* _EXERCISE INPUT_
____________

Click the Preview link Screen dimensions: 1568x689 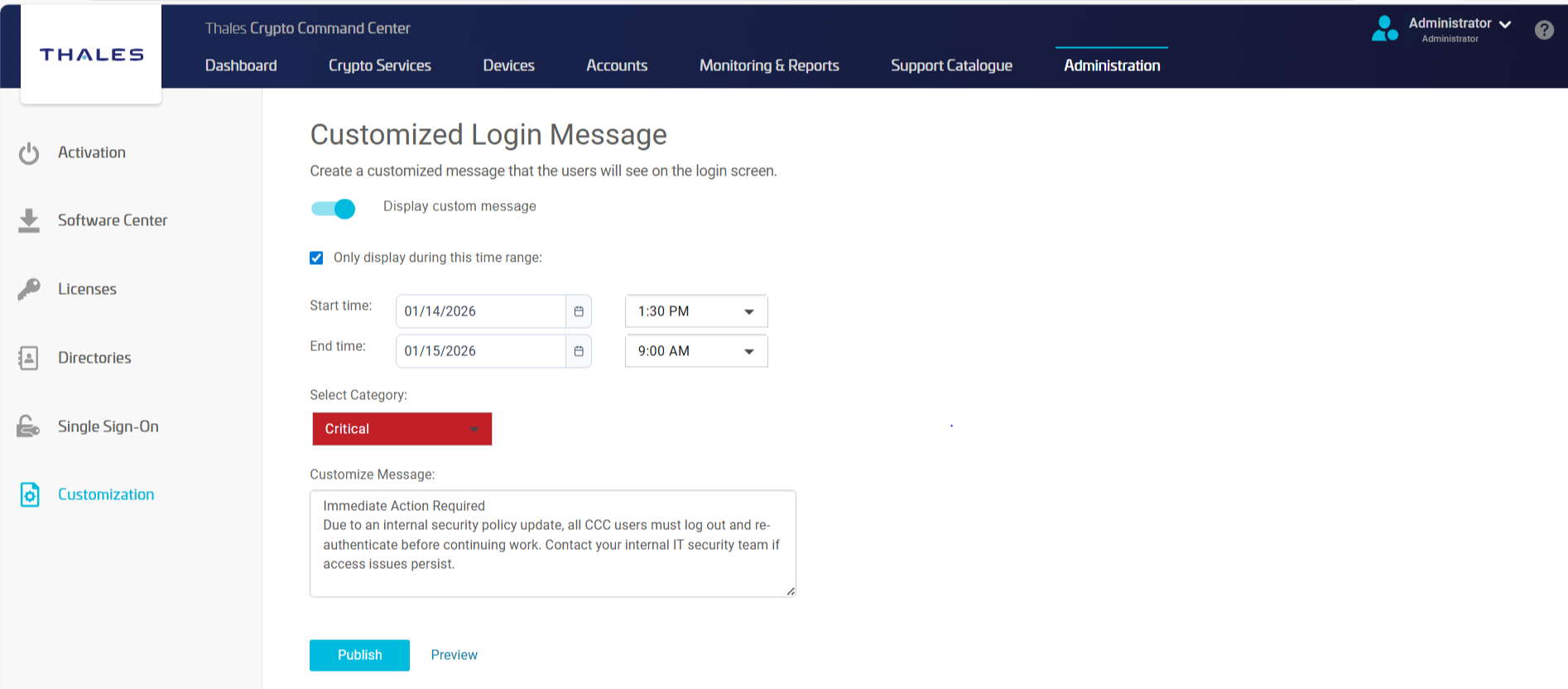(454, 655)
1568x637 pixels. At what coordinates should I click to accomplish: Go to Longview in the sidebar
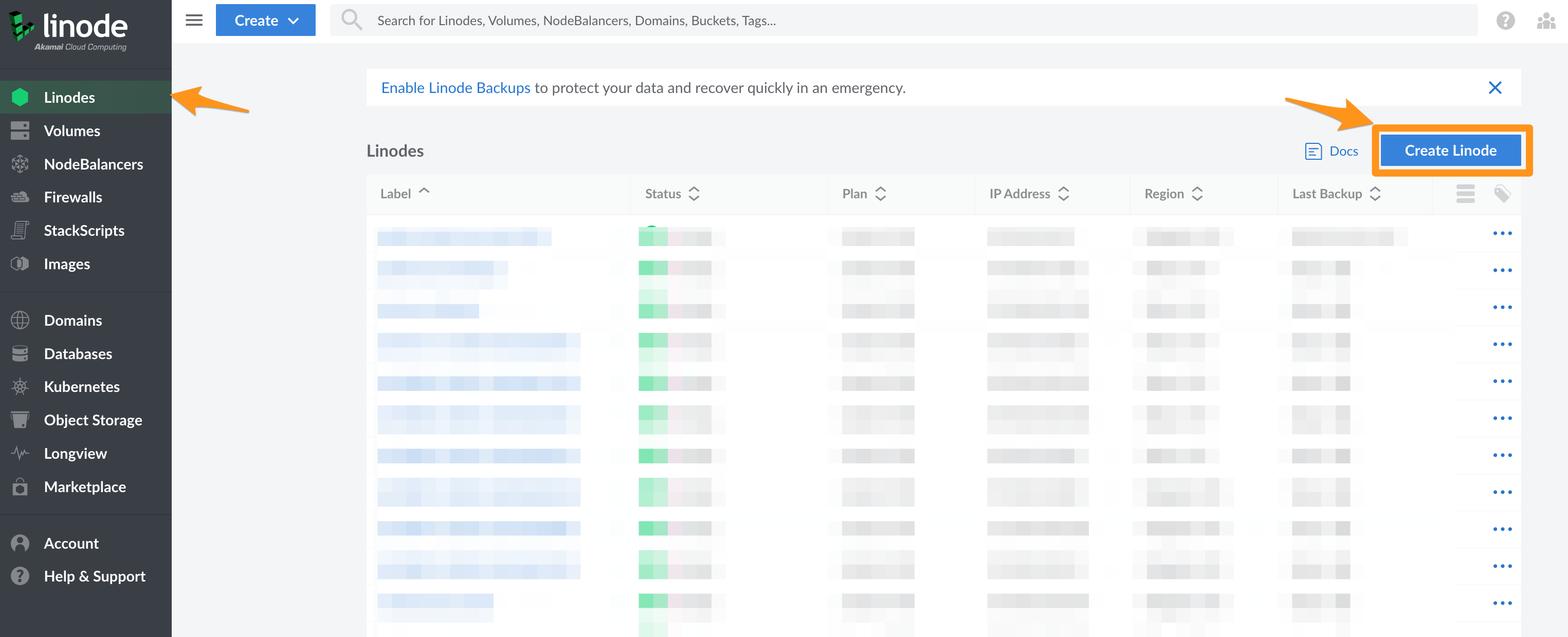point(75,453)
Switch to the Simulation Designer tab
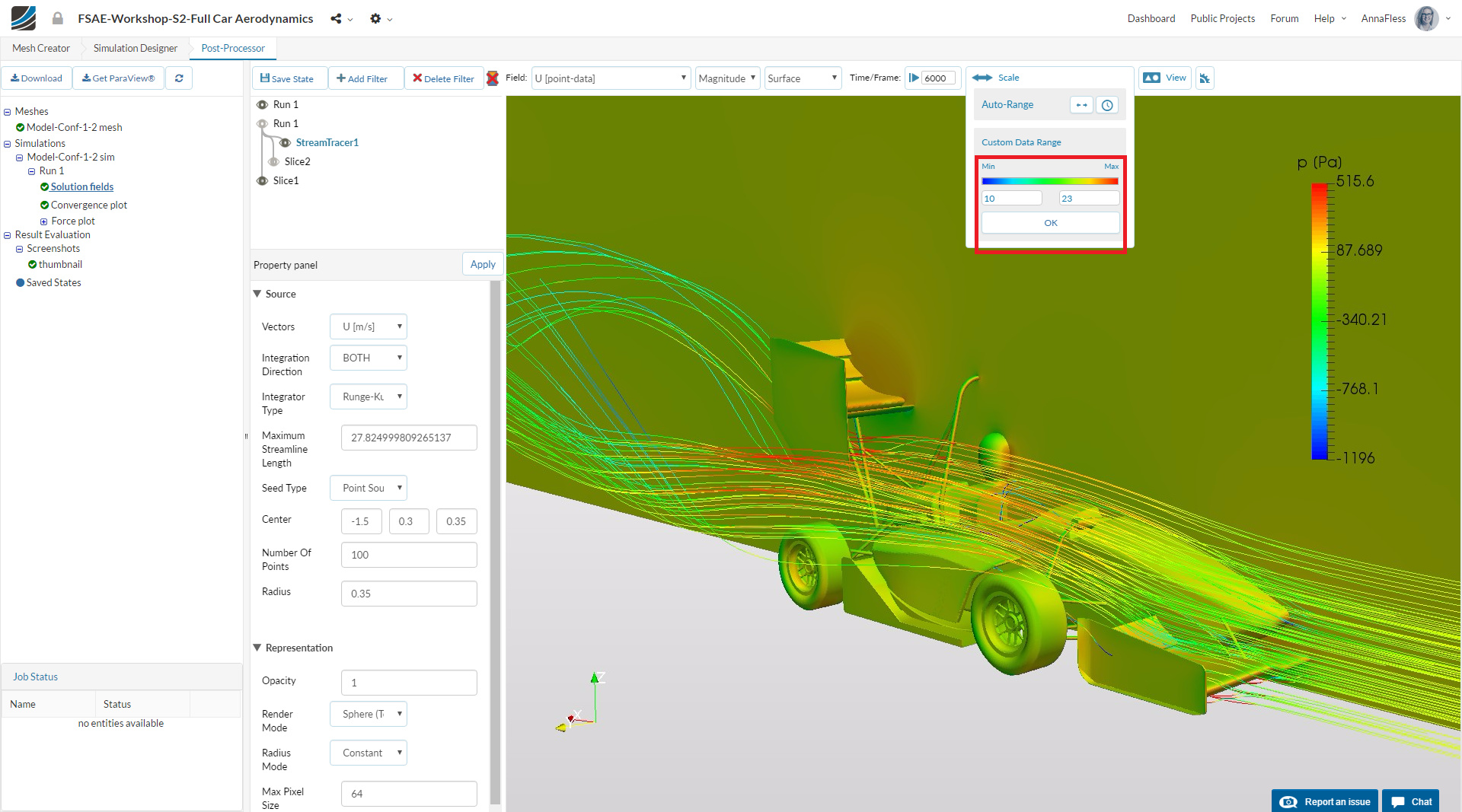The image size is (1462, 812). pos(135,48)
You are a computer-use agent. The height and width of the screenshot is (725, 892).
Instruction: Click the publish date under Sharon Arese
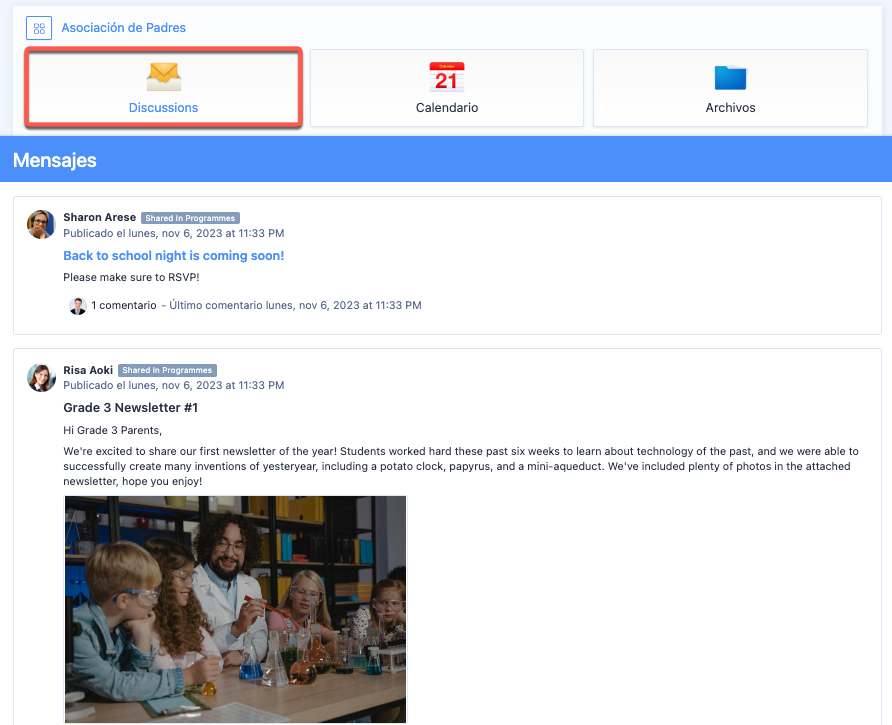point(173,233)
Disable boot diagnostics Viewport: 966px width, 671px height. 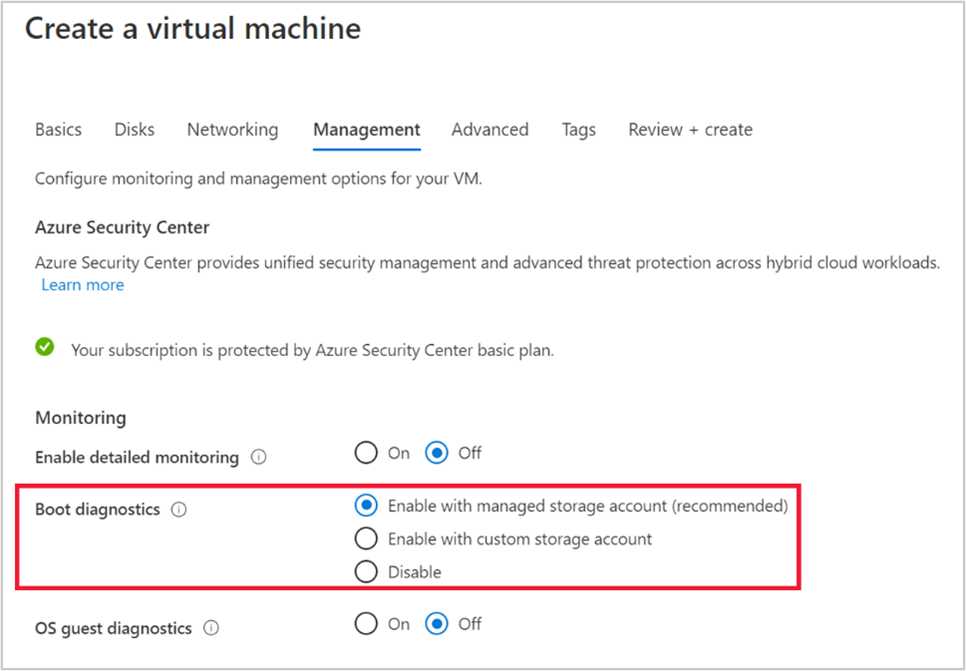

____________

* _EXERCISE TASK_
Transcribe the records between the line containing "1568x637 pixels. At" and the line containing "point(173,233)", inclusive, and leave out the pictures.

* _WRITTEN ANSWER_
1568x637 pixels. At what coordinates should I click to accomplish: Go to Longview in the sidebar
point(75,453)
Switch to the Simulation Designer tab
The image size is (1462, 812). pos(135,48)
You are a computer-use agent. The height and width of the screenshot is (725, 892).
Instruction: Click the publish date under Sharon Arese
point(173,233)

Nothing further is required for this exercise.